Mourinho acepta a Rodri y el futuro de Camavinga peligra

La sombra de José Mourinho vuelve a proyectarse con fuerza sobre el Santiago Bernabéu. En medio de un clima electoral decisivo, el técnico portugués ya ejerce una influencia directa en la planificación deportiva que lidera Florentino Pérez. El objetivo principal es claro: restaurar el equilibrio táctico perdido, una misión que sitúa a Rodri Hernández en el centro del tablero y pone en una situación de máxima vulnerabilidad a Eduardo Camavinga.

El dilema del pivote: Camavinga contra la ortodoxia de Mourinho

Para Mourinho, la estructura defensiva es innegociable. A diferencia de gestiones anteriores donde la polivalencia premiaba, el preparador luso busca especialistas puros. En este escenario, Aurélien Tchouaméni parece haber convencido al entrenador como el ancla del equipo, lo que desplaza a Eduardo Camavinga a una posición de incertidumbre. El joven internacional francés, cuya irregularidad en citas clave como el duelo en Múnich ha sembrado dudas, no contaría con el respaldo del luso para liderar la medular.

La exigencia de un mediocentro defensivo de élite responde a la necesidad de llenar el vacío jerárquico que dejaron figuras como Casemiro. Si bien Camavinga ha demostrado destellos de genialidad, su anarquía táctica choca frontalmente con el rigor que Mourinho exige a sus piezas interiores, situándolo directamente en la rampa de salida si se concreta la reestructuración del Real Madrid.

Rodri Hernández: El Balón de Oro como pieza angular

El nombre de Rodri no es solo un deseo de Florentino Pérez; es una necesidad estratégica que cuenta con la bendición total de Mourinho. El actual jugador del Manchester City representa el perfil ideal para dotar al equipo de la pausa y el criterio que desaparecieron tras la retirada de Toni Kroos y el ocaso de Luka Modric. A pesar de tener contrato en vigor con el club británico, existen factores externos que podrían precipitar su desembarco en la capital española:

  • La inminente salida de Pep Guardiola del banquillo «citizen», lo que cerraría un ciclo exitoso en Inglaterra.
  • Las posibles sanciones administrativas y deportivas que enfrenta el Manchester City por irregularidades financieras.
  • El deseo del jugador de liderar un proyecto en su país natal antes de la gran cita del Mundial.

Disciplina de hierro: Los casos de Valverde y Mastantuono

Mourinho no ha tardado en marcar territorio con la actual plantilla. Aunque acepta la continuidad de Fede Valverde, el mensaje ha sido tajante: el uruguayo deberá aceptar su rol táctico sin fisuras. Cualquier atisbo de queja sobre su posición en el campo terminaría con el jugador en la grada, una política de mano dura que recuerda a sus etapas más intensas en los banquillos europeos.

Por otro lado, la planificación de jóvenes talentos también sufre recortes. El técnico ha frenado el avance de Franco Mastantuono, considerando que su rendimiento no justifica la inversión económica que requiere su fichaje. Del mismo modo, la estructura del cuerpo técnico ha vivido su primer conflicto interno: el veto de Kylian Mbappé a la incorporación de Álvaro Arbeloa como segundo entrenador, evidenciando que el equilibrio de poderes en Valdebebas es más complejo que nunca.

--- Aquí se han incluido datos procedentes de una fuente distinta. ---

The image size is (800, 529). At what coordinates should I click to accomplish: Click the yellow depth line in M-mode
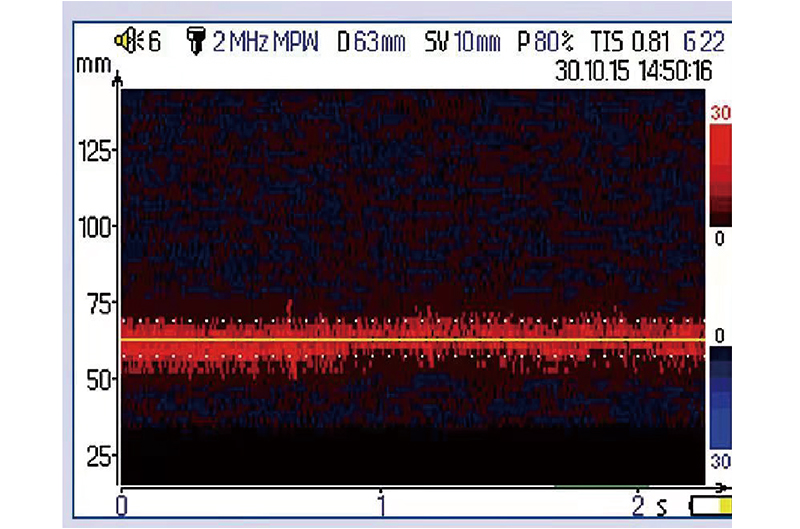click(x=412, y=340)
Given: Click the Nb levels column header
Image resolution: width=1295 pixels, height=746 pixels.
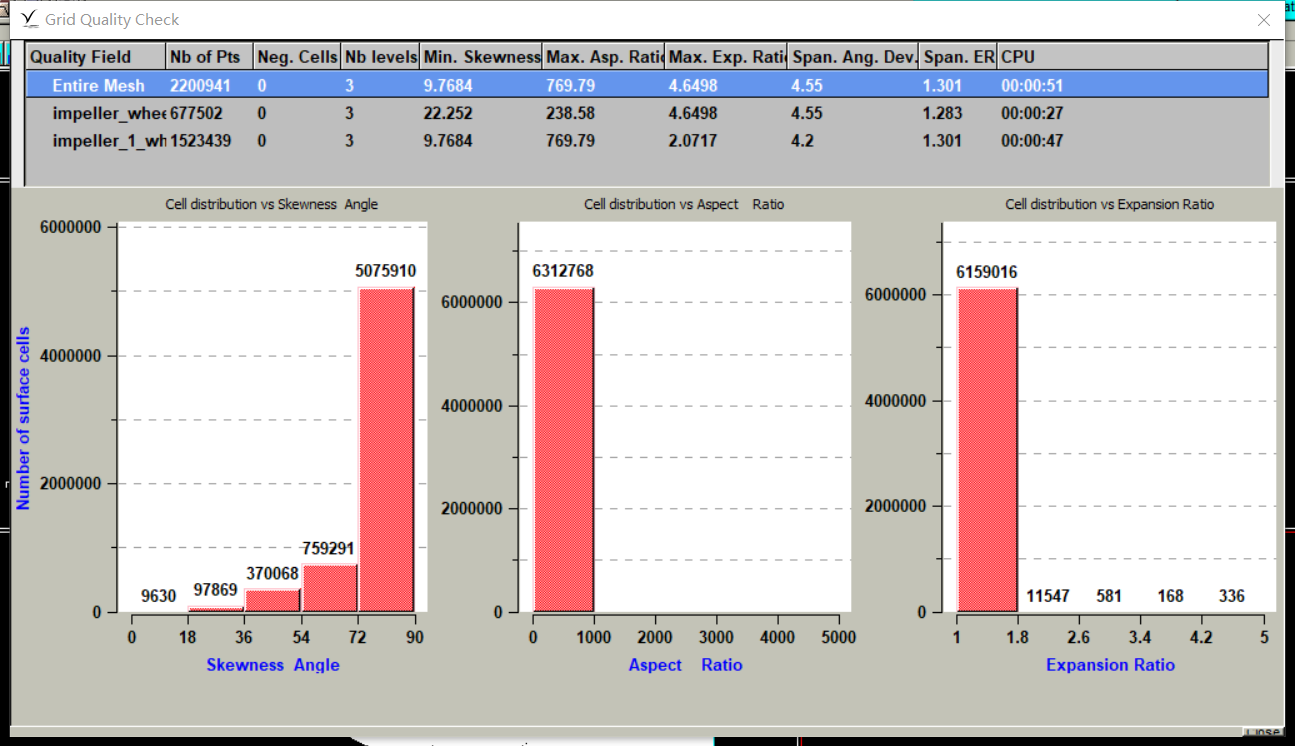Looking at the screenshot, I should coord(380,57).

Un mercado de fichajes marcado por las urnas

Todo este diseño deportivo está supeditado al resultado de las elecciones del próximo domingo. Mientras que Florentino Pérez apuesta por el binomio Mourinho-Rodri, su rival Enrique Riquelme propone un modelo radicalmente distinto con Raúl González como director deportivo. La incertidumbre electoral mantiene en vilo a varios nombres que ya suenan para abandonar la disciplina blanca, entre ellos:

  • Dani Ceballos, con una oferta firme del Ajax sobre la mesa.
  • Rodrygo Goes, quien podría ser el gran sacrificado para equilibrar las cuentas tras la llegada de grandes estrellas.
  • Canteranos y defensas de rotación como Raúl Asencio y Fran García.

Como contrapartida, el club ya monitoriza perfiles como Ibrahima Konaté y Denzel Dumfries para reforzar una zaga que Mourinho considera prioritaria. El futuro del Real Madrid se decide tanto en los despachos como en las urnas, bajo la atenta mirada de un entrenador que no admite términos medios en su búsqueda de la excelencia competitiva.